Wet centralisatie ondersteuning onderwijs aan zieke leerlingen en studenten

Reactie

Naam A Lam
Plaats Alkmaar
Datum 25 februari 2022

Vraag1

Denkt u dat met de beoogde nieuwe structuur, een landelijke organisatie met een regionale infrastructuur, de positieve punten van de oude structuur, zoals nabijheid, laagdrempeligheid en snelheid, voldoende worden behouden?
In het IAK staat "ontwikkelingen in het medische veld maken dat specialistische zorg steeds vaker wordt gecentraliseerd", maar is dat wel zo, zijn het niet ontwikkelingen in het politieke veld die centralisatie afdwingt waar niemand in het medische veld op zit te wachten? "We moeten centraliseren, om mee te bewegen met de centralisatie" is een cirkelredenering.

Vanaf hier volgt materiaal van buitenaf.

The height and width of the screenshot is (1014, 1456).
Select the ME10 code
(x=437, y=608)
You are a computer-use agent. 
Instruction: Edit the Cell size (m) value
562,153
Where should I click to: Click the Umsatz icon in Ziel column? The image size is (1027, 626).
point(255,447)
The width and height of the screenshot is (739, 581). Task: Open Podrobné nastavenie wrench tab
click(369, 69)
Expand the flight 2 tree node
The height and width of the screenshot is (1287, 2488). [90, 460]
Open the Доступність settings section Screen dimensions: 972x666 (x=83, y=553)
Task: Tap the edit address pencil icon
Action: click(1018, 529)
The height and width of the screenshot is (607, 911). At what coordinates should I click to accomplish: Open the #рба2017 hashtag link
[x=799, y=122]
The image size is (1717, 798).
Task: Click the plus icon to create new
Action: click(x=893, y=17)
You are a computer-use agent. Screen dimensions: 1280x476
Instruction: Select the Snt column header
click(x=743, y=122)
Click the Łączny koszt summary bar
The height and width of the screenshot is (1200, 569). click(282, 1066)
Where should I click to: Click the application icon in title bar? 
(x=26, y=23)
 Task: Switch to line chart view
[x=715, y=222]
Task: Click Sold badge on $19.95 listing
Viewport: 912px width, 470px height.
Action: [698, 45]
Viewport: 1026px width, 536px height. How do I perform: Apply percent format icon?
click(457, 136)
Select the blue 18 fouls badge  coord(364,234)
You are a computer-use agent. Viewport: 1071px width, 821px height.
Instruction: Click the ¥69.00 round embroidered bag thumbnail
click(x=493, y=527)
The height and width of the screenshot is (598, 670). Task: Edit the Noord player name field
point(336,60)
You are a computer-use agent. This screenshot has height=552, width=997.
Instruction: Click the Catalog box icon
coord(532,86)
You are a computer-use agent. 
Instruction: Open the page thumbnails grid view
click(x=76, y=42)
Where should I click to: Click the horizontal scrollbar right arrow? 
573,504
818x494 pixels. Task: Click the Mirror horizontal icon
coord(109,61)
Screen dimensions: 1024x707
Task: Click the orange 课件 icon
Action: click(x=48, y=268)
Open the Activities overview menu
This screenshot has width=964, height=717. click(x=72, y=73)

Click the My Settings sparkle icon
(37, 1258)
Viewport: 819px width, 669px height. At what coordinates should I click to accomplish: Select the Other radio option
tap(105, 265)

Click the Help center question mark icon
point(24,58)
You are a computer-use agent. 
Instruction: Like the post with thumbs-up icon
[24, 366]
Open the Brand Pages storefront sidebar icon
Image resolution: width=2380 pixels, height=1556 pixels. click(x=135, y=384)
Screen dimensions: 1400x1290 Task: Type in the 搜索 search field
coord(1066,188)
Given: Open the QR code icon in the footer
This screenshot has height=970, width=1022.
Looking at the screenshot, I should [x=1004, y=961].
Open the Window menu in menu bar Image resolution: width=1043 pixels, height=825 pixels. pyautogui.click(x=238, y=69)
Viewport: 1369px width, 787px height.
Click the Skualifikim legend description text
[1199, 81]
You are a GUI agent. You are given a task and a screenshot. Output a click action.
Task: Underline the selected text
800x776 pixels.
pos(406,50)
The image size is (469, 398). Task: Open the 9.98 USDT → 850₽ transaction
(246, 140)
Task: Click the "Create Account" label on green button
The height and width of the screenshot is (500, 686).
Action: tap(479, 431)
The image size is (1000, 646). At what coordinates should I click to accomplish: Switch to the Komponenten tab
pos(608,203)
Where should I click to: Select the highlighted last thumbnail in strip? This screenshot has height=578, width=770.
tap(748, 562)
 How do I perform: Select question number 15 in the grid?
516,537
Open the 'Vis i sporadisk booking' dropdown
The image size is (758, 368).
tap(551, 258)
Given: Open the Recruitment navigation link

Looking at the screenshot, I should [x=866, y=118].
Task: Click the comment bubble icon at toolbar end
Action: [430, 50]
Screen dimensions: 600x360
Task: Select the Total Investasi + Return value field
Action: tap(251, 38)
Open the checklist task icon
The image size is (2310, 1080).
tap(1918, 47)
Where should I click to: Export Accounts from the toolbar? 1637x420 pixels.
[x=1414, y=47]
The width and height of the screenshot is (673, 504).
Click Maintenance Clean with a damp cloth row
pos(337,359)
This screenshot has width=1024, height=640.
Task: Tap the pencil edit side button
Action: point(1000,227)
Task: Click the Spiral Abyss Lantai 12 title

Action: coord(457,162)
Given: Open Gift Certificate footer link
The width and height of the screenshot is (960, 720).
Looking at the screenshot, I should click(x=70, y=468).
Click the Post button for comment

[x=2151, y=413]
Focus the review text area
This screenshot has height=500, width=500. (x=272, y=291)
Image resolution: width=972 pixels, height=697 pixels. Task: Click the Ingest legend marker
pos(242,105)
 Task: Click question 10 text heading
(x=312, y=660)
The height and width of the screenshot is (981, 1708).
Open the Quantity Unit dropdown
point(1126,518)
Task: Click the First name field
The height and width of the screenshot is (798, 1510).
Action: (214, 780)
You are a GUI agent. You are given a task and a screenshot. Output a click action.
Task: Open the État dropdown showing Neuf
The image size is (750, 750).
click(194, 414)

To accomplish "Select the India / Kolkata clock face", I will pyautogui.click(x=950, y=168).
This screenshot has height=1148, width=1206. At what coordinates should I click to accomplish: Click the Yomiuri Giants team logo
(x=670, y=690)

Uit de rest van het IAK maak ik op dat het enige probleem de verouderde regelgeving rond de subsidies is. De dienstverlening in het veld is goed geregeld, alleen met de huidige regelgeving lukt het niet de geldstromen er goed omheen te plooien. Het ligt dan voor de hand om een centraal punt in te richten die voor de nodige aanpassingen kan zorgen: bottom-up de wetgever adviseren wat er aan de regelgeving moet veranderen om actueel te blijven, en top-down de geldstromen bijsturen in situaties waarin de regelgeving van het moment niet voorziet, op basis van een clausule in de regelgeving die dat centrale punt de bevoegdheid daartoe geeft.

Het hier voorgestelde instrument, een stichting die werkgever wordt van de betreffende dienstverleners, is een verkeerde hamer op de verkeerde kant van de spijker. Het gevaar is levensgroot dat die stichting de dienstverleners top-down gaat aansturen en dus de huidige, goed werkende dienstverlening gaat verstoren. Tegelijkertijd valt de prikkel voor de overheid weg om een vinger aan de pols te houden of alles nog naar wens verloopt. De overheid vertrouwt op de stichting, de stichting vertrouwt op zichzelf, en de mensen in het veld (zorgverleners + klanten) worden de dupe van verslechtering die te laat wordt bijgestuurd door degenen naar wie de macht om bij te sturen is verlegd. De vraag is niet of maar wanneer het systeem zal ontsporen.

Heel algemeen: hoe groter een menselijke organisatie, hoe lastiger het is om het overzicht te behouden, dus hoe groter de kans op ontsporingen. Ook al heeft iedereen de beste bedoelingen, zonder zicht op het functioneren van de organisatie als geheel gaan er vroeg of laat dingen fout. We hebben dit onder meer gezien bij de belastingdienst (KOT-affaire), maar dit voorbeeld staat niet op zichzelf.

Wijsheid lijkt mij dus om geen stichting maar een denktank in te richten, die bottom-up de overheid adviseert wat er aan de regelgeving moet veranderen om actueel te blijven, en top-down de bevoegdheid heeft om de geldstromen alvast om te buigen in lijn met die adviezen.

Vraag2

Vindt u dat met de beoogde nieuwe structuur de toekomstbestendigheid en flexibiliteit van de voorziening voldoende worden gegarandeerd?
Verkeerde vraag. Het gaat om de flexibiliteit van de regelgeving, om de geldstromen rond de goed werkende voorzieningen te plooien. Een probleem aan de geldstroom-kant los je niet op aan de kant van de diensten die tegenover dat geld staan.

Maar om toch de hier gestelde vraag te beantwoorden: de toekomstbestendigheid en flexibiliteit van de voorziening worden met de beoogde nieuwe structuur niet gegarandeerd maar juist ondermijnd. Het gevaar is levensgroot dat de stichting de dienstverleners top-down gaat aansturen en dus de huidige, goed werkende dienstverlening gaat verstoren. Tegelijkertijd valt de prikkel voor de overheid weg om een vinger aan de pols te houden of alles nog naar wens verloopt. De overheid vertrouwt op de stichting, de stichting vertrouwt op zichzelf, en de mensen in het veld (zorgverleners + klanten) worden de dupe van verslechtering die te laat wordt bijgestuurd door degenen naar wie de macht om bij te sturen is verlegd. De vraag is niet of maar wanneer het systeem zal ontsporen.